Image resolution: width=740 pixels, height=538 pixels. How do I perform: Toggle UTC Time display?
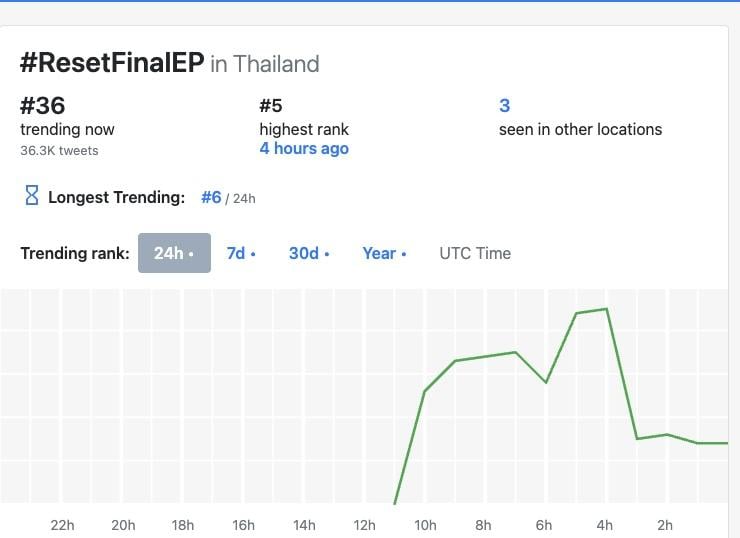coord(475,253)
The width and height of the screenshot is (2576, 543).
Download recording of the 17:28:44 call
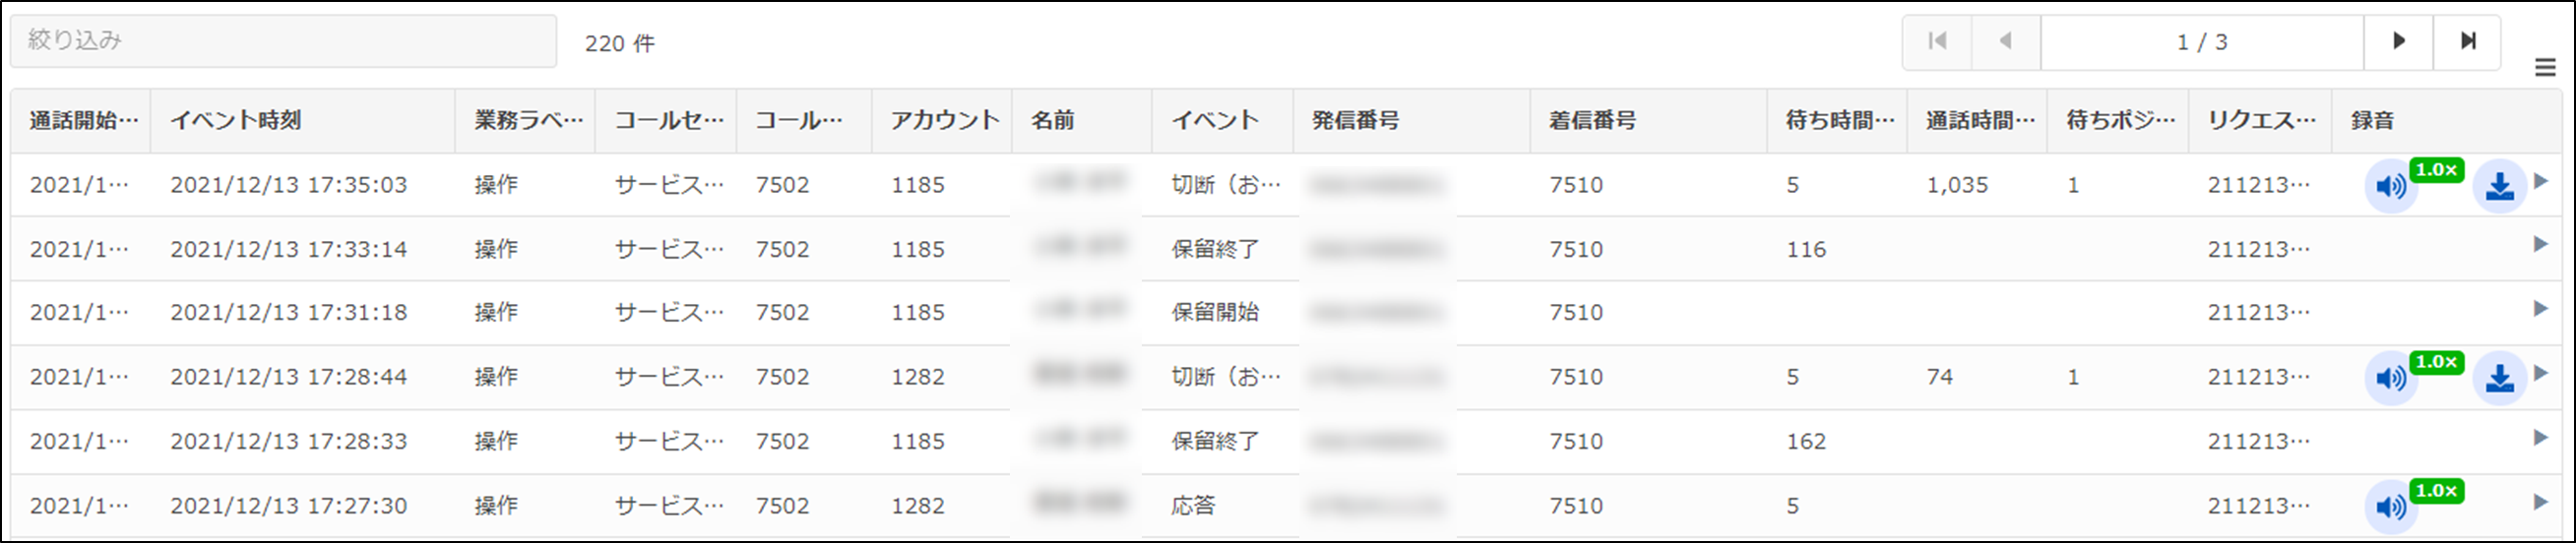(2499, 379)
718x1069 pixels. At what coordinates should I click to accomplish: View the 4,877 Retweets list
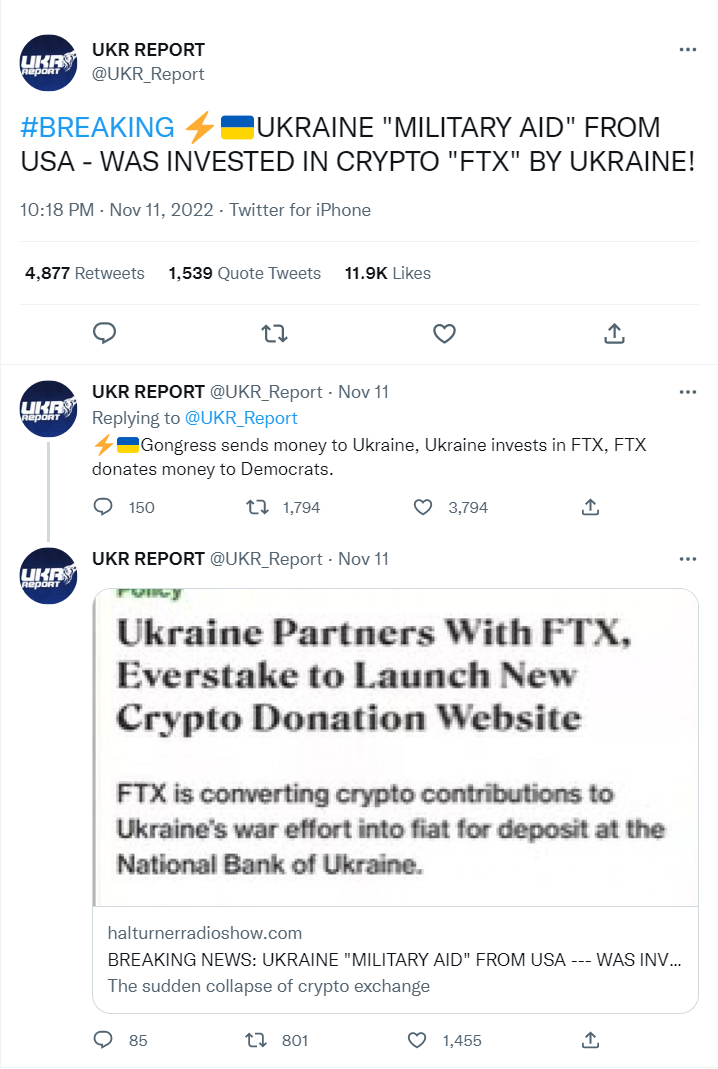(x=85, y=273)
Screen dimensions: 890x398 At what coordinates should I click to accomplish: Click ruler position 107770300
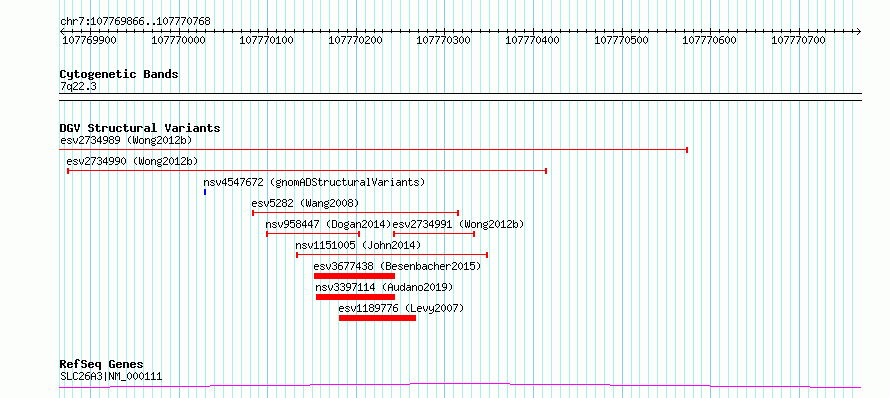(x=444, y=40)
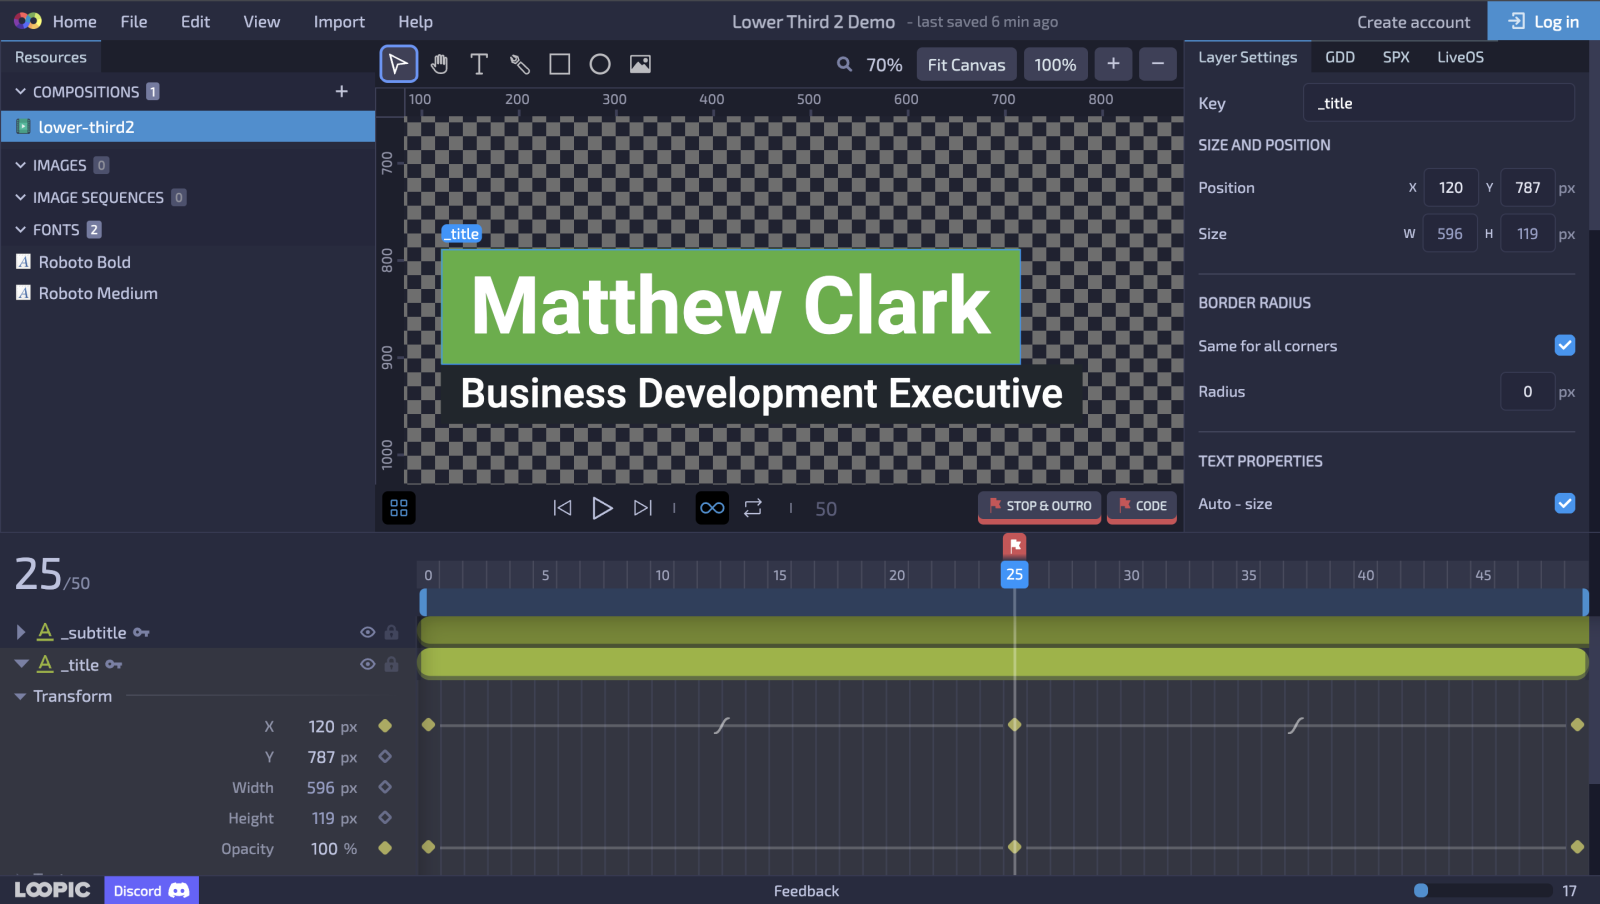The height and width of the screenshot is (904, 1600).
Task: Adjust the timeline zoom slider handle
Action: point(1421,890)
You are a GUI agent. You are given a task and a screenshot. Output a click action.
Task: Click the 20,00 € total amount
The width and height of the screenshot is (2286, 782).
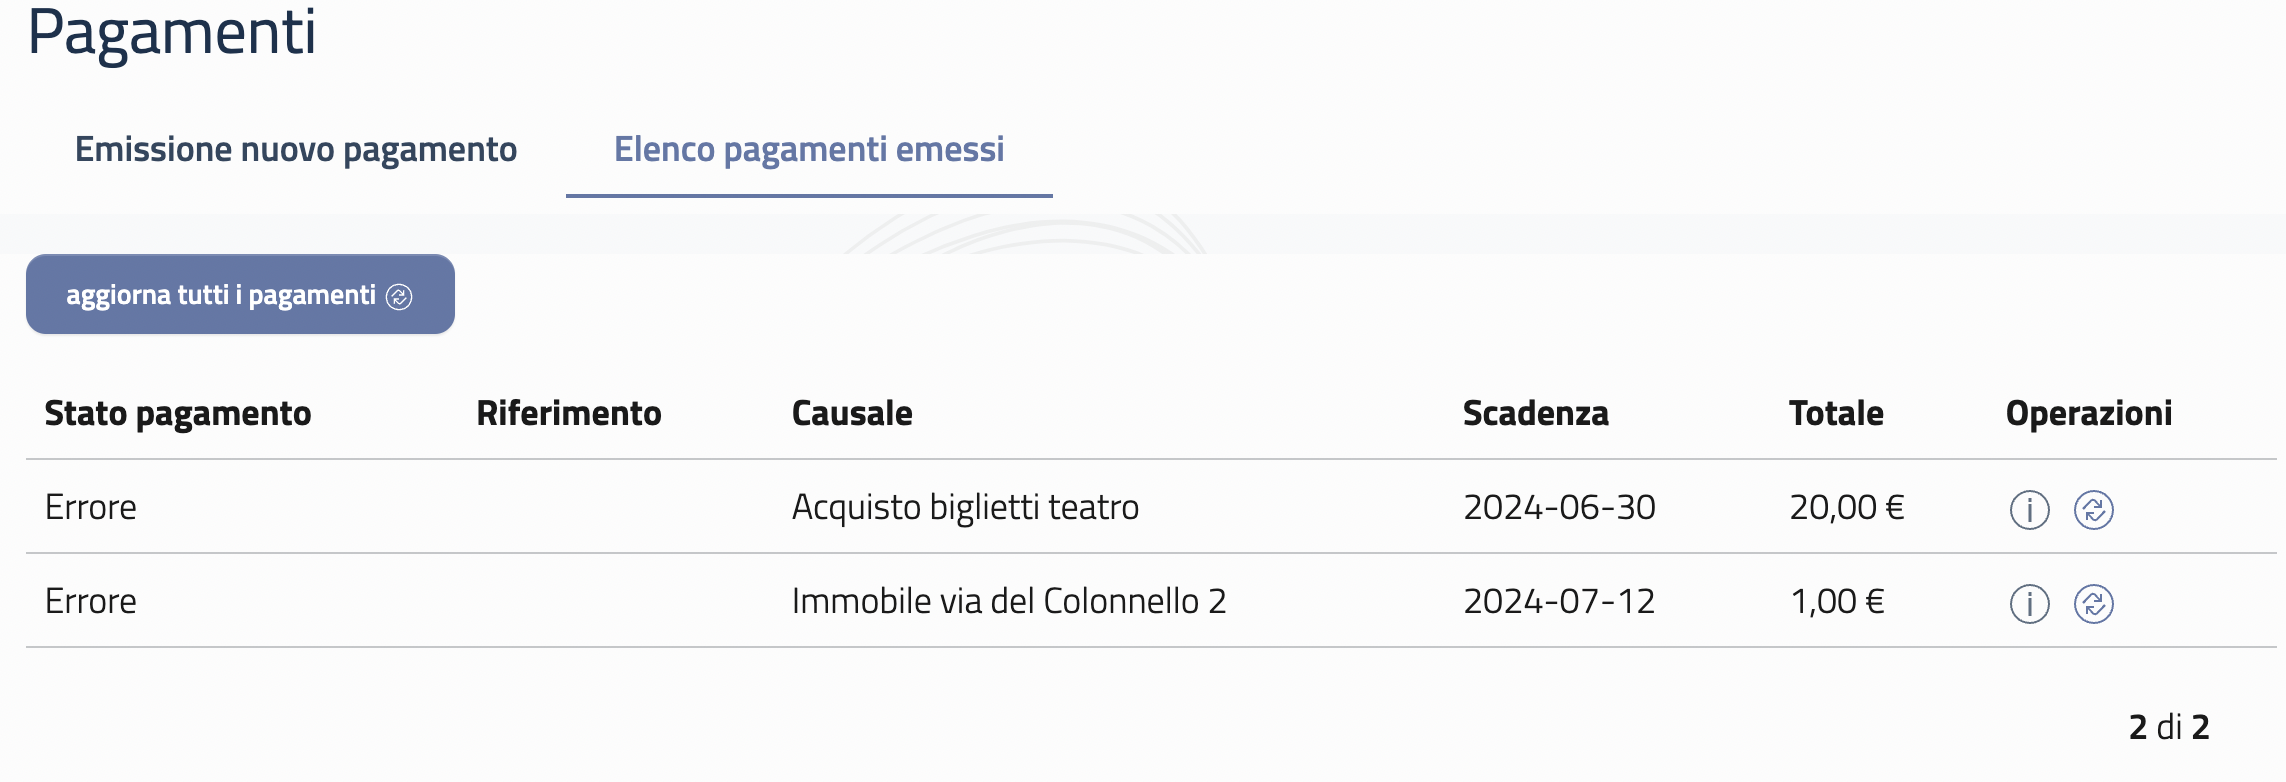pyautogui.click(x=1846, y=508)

■ **Short task**
Render every line of the listing above as a JSON list of strings, one string for each line, omitting blank lines and leaving out the pictures.

■ **Answer for the task**
[
  "Image resolution: width=740 pixels, height=538 pixels. How do I perform: Toggle UTC Time display?",
  "coord(475,253)",
  "The width and height of the screenshot is (2576, 543).",
  "Download recording of the 17:28:44 call",
  "(2499, 379)",
  "718x1069 pixels. At what coordinates should I click to accomplish: View the 4,877 Retweets list",
  "(x=85, y=273)",
  "Screen dimensions: 890x398 At what coordinates should I click to accomplish: Click ruler position 107770300",
  "(x=444, y=40)",
  "The height and width of the screenshot is (904, 1600).",
  "Task: Adjust the timeline zoom slider handle",
  "Action: point(1421,890)",
  "You are a GUI agent. You are given a task and a screenshot. Output a click action.",
  "Task: Click the 20,00 € total amount",
  "The width and height of the screenshot is (2286, 782).",
  "pyautogui.click(x=1846, y=508)"
]